Underwater Pacific white-sided dolphins (c) Alexandra Morton
Underwater Pacific white-sided dolphins (© Alexandra Morton)

Pacific white-sided dolphins (Lagenorhynchus obliquidens) are sporadic residents on the B.C. coast. While their teeth are abundant in some First Nation middens signifying several thousand years of presence, they were absent from approximately 1915-1984. Seven showed in the Broughton Archipelago in December of 1984. For the next few years they appeared occasionally, always in winter. Then in 1992 hundreds of dolphins appeared in the fall and stayed till spring in groups of tens to hundreds. At the same time a small smelt called capelin (Mallotus villosus) appeared, an Arctic population moving south. The dolphins fed predominately on capelin and then when the Pacific sardine or pilchard (Sardinops sagax) suddenly reappeared in 1997 after a forty year absence in the Broughton area, the dolphins fed on this species as well.

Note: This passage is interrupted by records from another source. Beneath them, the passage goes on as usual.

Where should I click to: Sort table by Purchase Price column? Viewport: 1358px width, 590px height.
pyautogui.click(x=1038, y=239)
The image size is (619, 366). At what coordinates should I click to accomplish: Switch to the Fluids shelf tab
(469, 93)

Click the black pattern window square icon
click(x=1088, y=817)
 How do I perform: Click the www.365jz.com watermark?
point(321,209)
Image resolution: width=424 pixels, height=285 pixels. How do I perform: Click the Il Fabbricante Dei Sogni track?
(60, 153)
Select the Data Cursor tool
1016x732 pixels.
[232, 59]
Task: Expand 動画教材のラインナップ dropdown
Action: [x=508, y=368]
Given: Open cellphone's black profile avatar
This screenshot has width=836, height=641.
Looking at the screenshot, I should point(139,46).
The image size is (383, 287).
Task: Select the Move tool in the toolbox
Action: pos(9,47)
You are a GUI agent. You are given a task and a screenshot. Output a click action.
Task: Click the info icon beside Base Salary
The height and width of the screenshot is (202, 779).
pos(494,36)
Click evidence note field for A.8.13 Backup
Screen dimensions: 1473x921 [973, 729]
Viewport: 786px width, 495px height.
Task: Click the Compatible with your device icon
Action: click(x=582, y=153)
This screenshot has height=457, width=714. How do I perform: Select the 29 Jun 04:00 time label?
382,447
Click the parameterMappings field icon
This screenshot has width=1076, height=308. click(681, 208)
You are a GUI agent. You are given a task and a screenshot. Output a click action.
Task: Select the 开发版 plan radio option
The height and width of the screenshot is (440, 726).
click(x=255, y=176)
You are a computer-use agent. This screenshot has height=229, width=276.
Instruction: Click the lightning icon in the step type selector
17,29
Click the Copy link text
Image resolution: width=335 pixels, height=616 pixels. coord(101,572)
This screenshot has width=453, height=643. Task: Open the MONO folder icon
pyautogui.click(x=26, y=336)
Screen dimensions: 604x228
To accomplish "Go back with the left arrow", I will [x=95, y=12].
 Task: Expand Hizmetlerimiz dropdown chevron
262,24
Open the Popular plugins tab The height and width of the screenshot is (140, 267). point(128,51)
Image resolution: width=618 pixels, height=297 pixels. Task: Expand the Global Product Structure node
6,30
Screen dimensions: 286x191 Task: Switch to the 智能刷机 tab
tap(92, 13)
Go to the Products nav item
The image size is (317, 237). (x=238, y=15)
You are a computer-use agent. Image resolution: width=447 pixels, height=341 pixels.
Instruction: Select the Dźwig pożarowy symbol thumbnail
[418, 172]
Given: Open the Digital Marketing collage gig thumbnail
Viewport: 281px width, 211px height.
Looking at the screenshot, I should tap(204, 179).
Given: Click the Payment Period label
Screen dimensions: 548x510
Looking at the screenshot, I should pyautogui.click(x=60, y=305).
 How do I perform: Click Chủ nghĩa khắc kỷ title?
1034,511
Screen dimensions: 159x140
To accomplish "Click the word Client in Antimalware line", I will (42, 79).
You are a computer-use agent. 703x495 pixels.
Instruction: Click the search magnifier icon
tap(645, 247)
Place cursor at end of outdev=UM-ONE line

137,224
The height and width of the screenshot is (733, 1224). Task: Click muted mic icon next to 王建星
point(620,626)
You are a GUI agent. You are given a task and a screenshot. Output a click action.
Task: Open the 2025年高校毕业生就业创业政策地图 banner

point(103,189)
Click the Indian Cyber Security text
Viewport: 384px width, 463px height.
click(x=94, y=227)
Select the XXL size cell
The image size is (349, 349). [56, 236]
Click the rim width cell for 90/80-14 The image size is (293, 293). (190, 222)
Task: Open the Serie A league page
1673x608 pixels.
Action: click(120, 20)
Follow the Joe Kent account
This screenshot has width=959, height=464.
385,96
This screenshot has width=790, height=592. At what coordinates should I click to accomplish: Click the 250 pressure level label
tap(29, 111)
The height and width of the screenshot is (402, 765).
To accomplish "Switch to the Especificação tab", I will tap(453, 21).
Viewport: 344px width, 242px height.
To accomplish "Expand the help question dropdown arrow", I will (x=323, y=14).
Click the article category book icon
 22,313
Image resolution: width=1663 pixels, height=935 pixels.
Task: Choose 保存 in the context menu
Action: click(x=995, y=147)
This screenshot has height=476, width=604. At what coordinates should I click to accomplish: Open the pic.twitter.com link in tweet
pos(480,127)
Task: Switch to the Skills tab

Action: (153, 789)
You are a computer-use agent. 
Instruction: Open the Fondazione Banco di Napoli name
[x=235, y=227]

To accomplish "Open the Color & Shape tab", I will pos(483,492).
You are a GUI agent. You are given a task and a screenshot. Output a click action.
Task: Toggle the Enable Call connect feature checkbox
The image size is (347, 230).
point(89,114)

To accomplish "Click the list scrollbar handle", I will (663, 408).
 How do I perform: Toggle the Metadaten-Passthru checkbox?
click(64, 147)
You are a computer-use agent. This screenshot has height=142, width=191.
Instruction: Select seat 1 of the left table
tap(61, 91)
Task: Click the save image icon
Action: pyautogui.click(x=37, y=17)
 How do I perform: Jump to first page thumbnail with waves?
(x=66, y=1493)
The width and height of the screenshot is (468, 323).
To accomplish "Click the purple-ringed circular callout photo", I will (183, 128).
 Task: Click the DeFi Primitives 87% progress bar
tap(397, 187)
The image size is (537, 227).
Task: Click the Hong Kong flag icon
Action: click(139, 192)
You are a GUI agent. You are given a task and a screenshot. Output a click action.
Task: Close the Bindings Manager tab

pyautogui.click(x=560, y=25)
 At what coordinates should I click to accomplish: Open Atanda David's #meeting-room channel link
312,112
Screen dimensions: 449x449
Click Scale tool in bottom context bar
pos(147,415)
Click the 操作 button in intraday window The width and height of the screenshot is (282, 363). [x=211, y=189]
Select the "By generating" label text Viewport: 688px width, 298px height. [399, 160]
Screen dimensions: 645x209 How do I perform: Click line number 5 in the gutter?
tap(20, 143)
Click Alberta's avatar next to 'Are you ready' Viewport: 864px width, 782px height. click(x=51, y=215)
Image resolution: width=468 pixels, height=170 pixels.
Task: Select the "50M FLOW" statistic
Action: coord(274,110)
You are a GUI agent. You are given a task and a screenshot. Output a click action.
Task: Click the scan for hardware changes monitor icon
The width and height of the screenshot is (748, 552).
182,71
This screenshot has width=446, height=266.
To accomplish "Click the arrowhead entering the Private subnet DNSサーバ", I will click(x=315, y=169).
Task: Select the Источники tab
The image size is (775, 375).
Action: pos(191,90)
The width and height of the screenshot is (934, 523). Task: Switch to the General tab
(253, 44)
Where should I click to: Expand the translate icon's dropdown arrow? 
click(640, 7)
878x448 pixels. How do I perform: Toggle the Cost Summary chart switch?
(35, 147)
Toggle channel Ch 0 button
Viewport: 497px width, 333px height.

Many marine species pulse in and out of coastal areas in response to oceanographic events, such as El Niņo, which increase or decrease food resources. By examining seafloor core samples Baumgartner et al. (1992) discovered sardines have crashed and flourished in Monteray Bay on 50 - 70 cycles over the past 1,700 years. This pattern would appear widespread and the reason the dolphins come and go from British Columbia.

Raincoast Research documented the most recent chapter in dolphin history and has identified over 900 individual dolphins. Photo-identification is a powerful tool to examine social structure and site fidelity. Most groups seem flexible, but there are pairs and perhaps trios of dolphins that have been photographed side by side years apart. Most groups have tight coalitions of males (thick-based fins with a bit of a forward hunch). Any photos from other areas are extremely useful in mapping travel patterns and range.

The dolphins are very aggressive towards other species chasing porpoises, killing juvenile harbour seals, even harassing the fish-eating resident orca (though they flee from the mammal-eaters). How do they tell the difference? A silent orca is a dangerous orca, but by the time they see the whale it can be too late! On occasion both Steller and California sea lions have been sighted among the dolphins. Calves are extremely rare in the Broughton.

Pacific white-sided dolphins can be distinguished from all other B.C. cetaceans by their often large groups upto 1,000, their ability to jump several body-lengths above the water and their grey and white streaking, not black and white like Dall's porpoise.